> _Work item_
In the text on mother and baby homes below, list every person identified by both first name and surname.

> _Quoted passage_
Independent Alliance minister John Halligan has compared child mortality rates in mother and baby homes to Nazi concentration camps. The Waterford TD also said religious orders found guilty of criminal neglect should have their assets seized. The Minister of State for Training and Skills said elderly nuns who worked in the homes should be interviewed as part of expected criminal investigations to be conducted by gardaí.

Old age should not diminish accountability for any crime or alleged crime. If you bear in mind that the child mortality rate at Bessborough in 1943 was approaching 70 per cent, sure that’s similar to concentration camps,” he said. “Are we seriously saying that because somebody is ill or aged that we shouldn’t at least interview them? If you look at what’s happened at Belsen, Auschwitz, Dachau, even up to last year individuals who are alleged to have carried out horrendous crimes in their 80s and 90s were interviewed.”

Mr Halligan was speaking to RTÉ Radio on Saturday in the wake of confirmation last week from the Mother and Baby Homes Commission that “significant quantities” of human remains found at a mother and baby home in Tuam run by the Bon Secours Sisters belonged to young infants. Minister for Children and Youth Affairs Katherine Zappone is said to be considering broadening the commission of inquiry’s remit to include other homes beyond Tuam, and will examine her options over the coming weeks.

Referring to State grants paid to the Bon Secours order for maintenance of children in its care as well as sums received through the sale of children to foster parents in the US, Mr Halligan said monies should be seized if significant wrongdoing is established. “I think there has to be an investigation, everybody has to be interviewed, and if it is found that they’re guilty of neglect, well their assets should be seized by the Criminal Assets Bureau, ” he said.
Much of this hysteria was whipped up by the media with politicians jumping on the band-wagon to get votes (although I doubt if people like John Halligan and Kate O'Connell needed any encouragement). I wrote about the media background in "Open Letter to Archbishop Michael Neary regarding Tuam Home" It includes an article by Emer O'Kelly in the Sunday Independent on 8 June 2014 "Tuam Babies Cry Not For Justice But For Vengeance" that opens with the following:
Seventy years ago, on the orders of a maniac, little children and babies were herded into barren camps in Germany and occupied Poland by men in black uniforms. They were starved to death in those camps; sometimes they had hideous medical experiments carried out upon them while alive, so hideous the silence of death was probably merciful. And when they died, their little bodies were thrown into huge pits. Because they were scum: Jewish scum.

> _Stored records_
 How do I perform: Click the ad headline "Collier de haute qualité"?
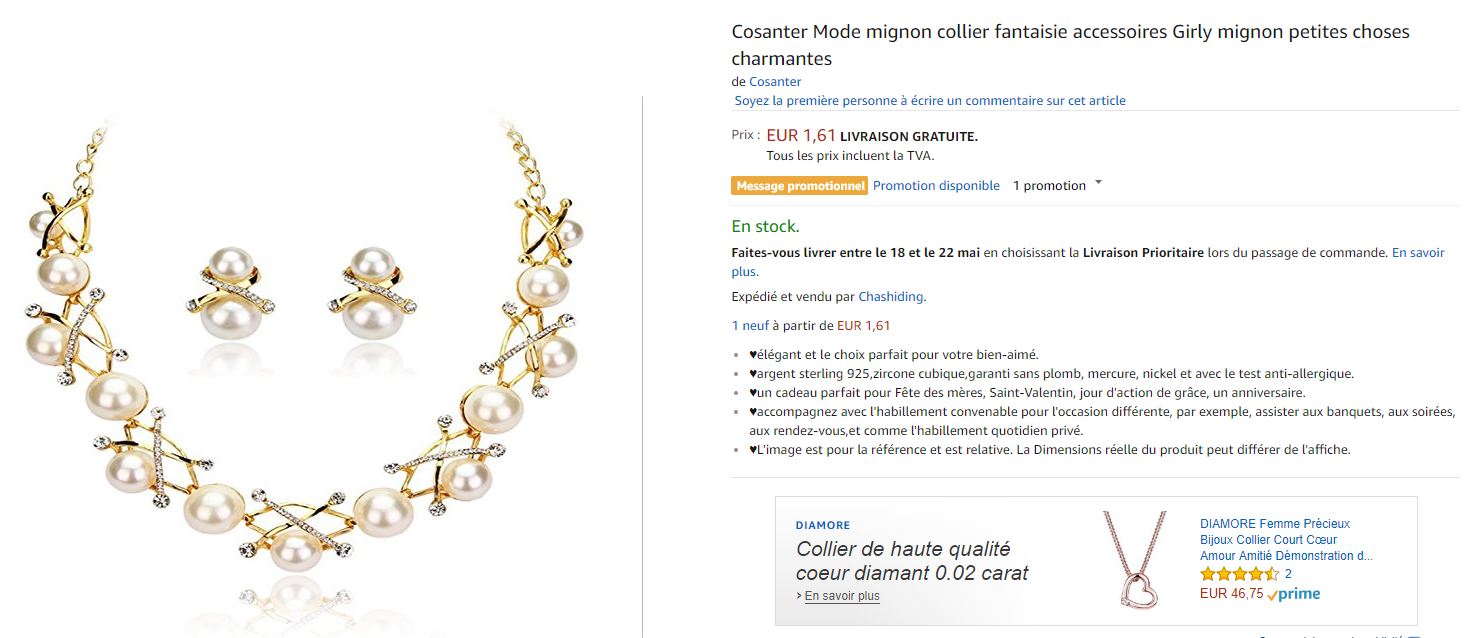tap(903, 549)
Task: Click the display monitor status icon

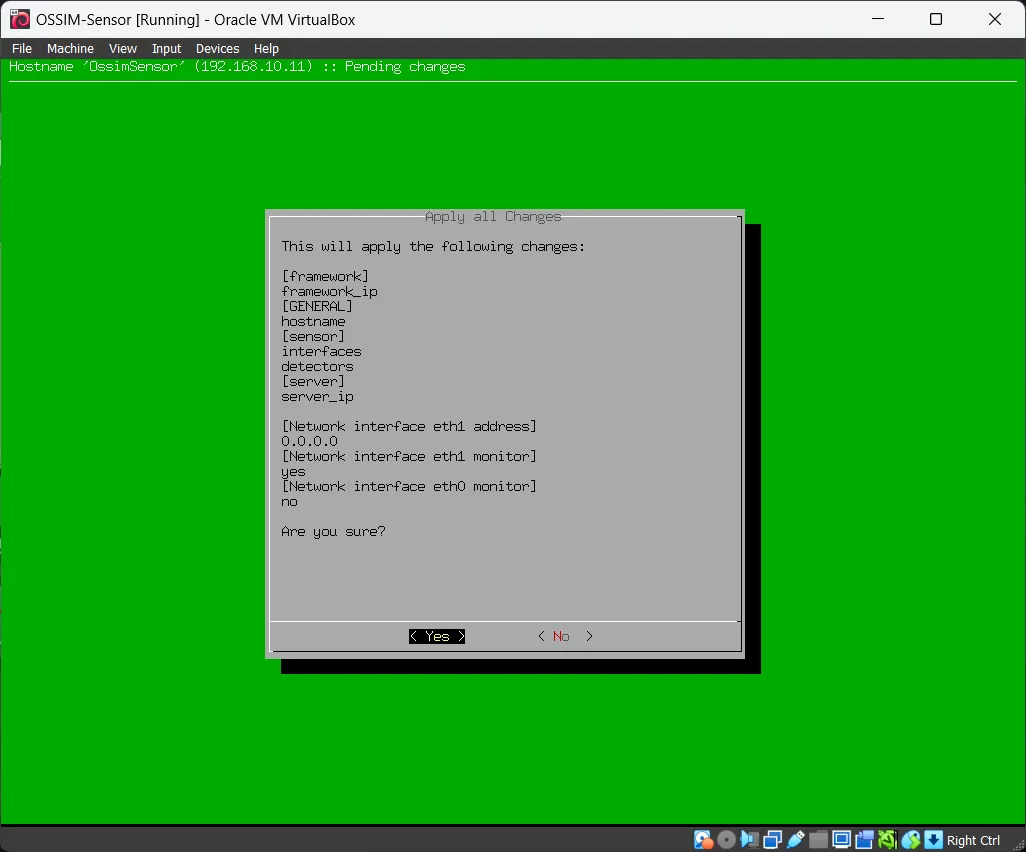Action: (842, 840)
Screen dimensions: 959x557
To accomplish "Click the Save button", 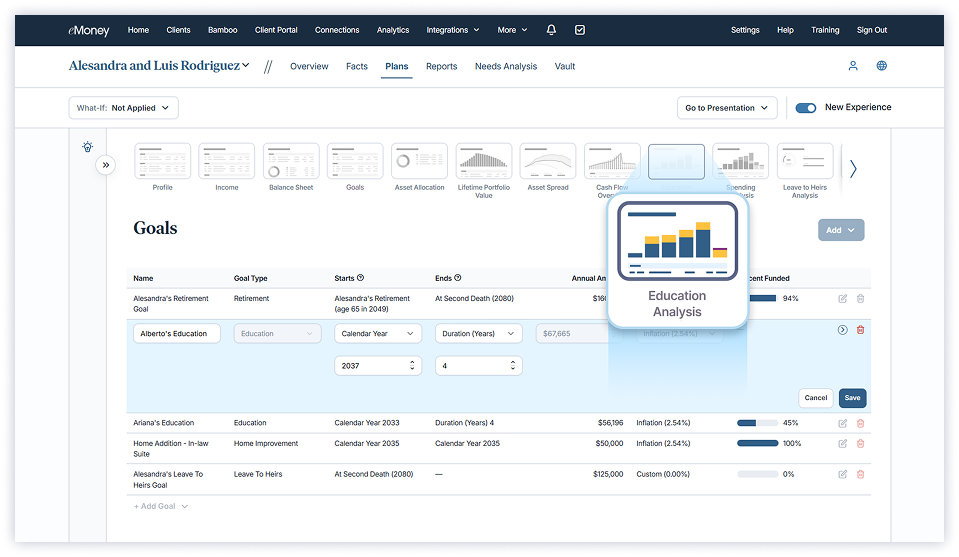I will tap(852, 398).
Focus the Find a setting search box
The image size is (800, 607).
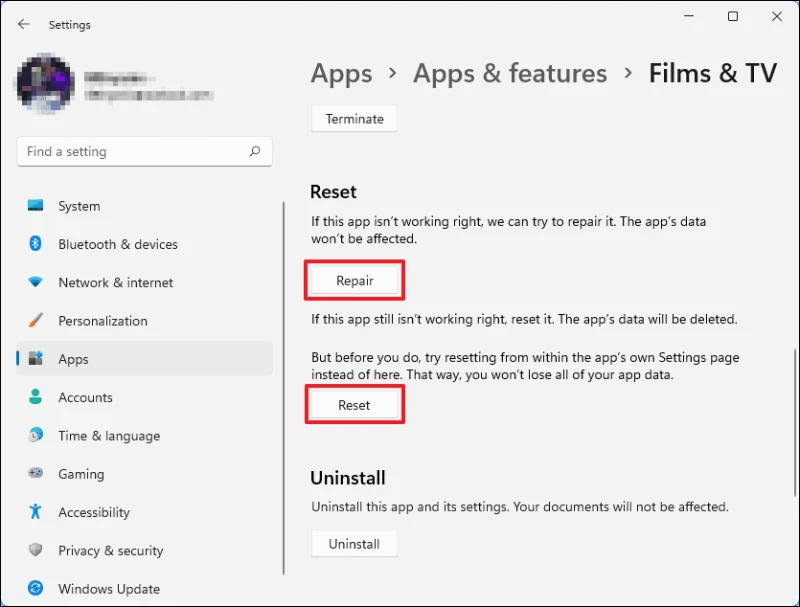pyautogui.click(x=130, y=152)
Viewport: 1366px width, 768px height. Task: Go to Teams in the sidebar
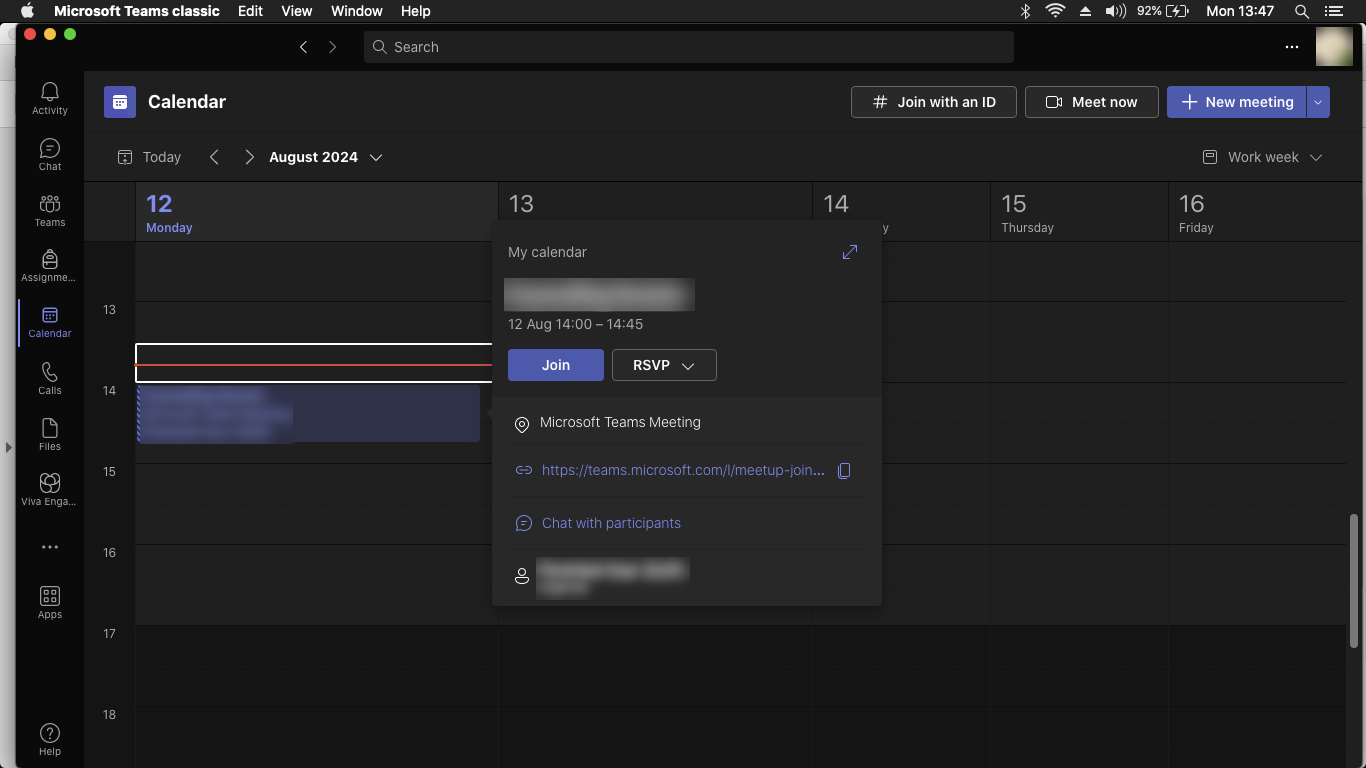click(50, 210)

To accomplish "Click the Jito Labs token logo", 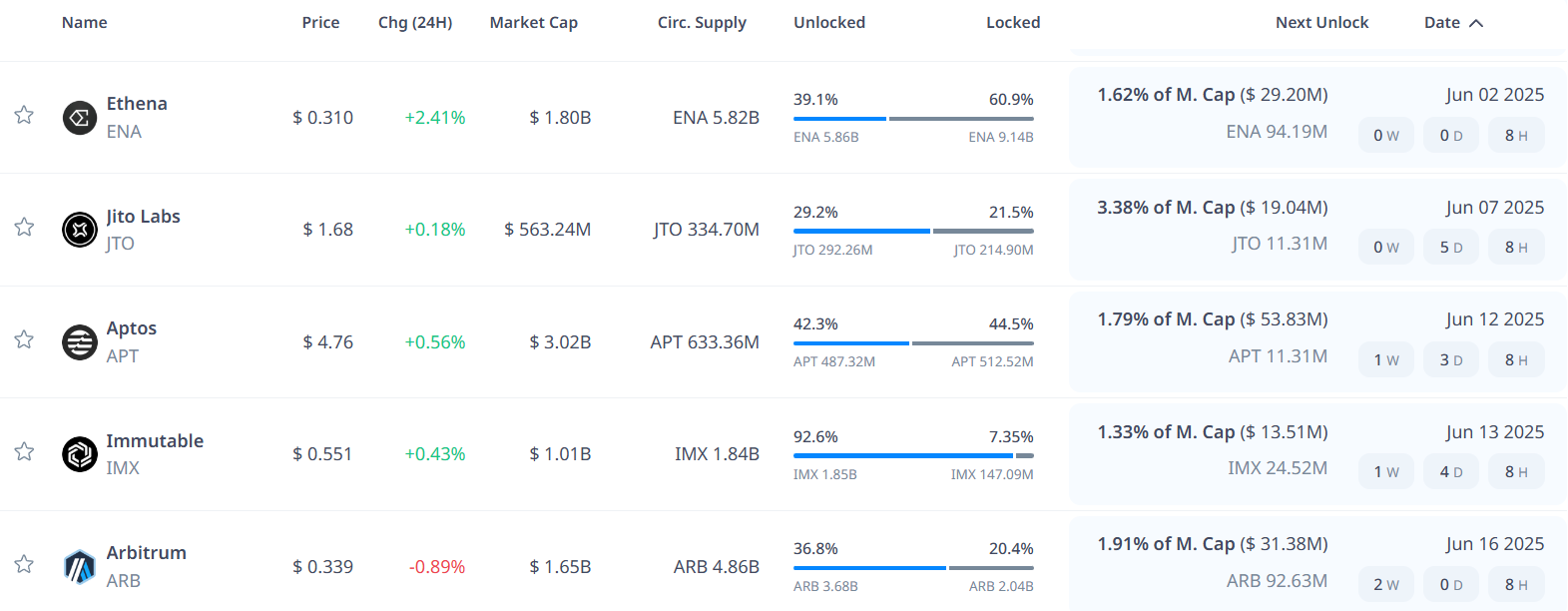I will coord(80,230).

> _The answer_
John Halligan
Katherine Zappone
Kate O'Connell
Michael Neary
Emer O'Kelly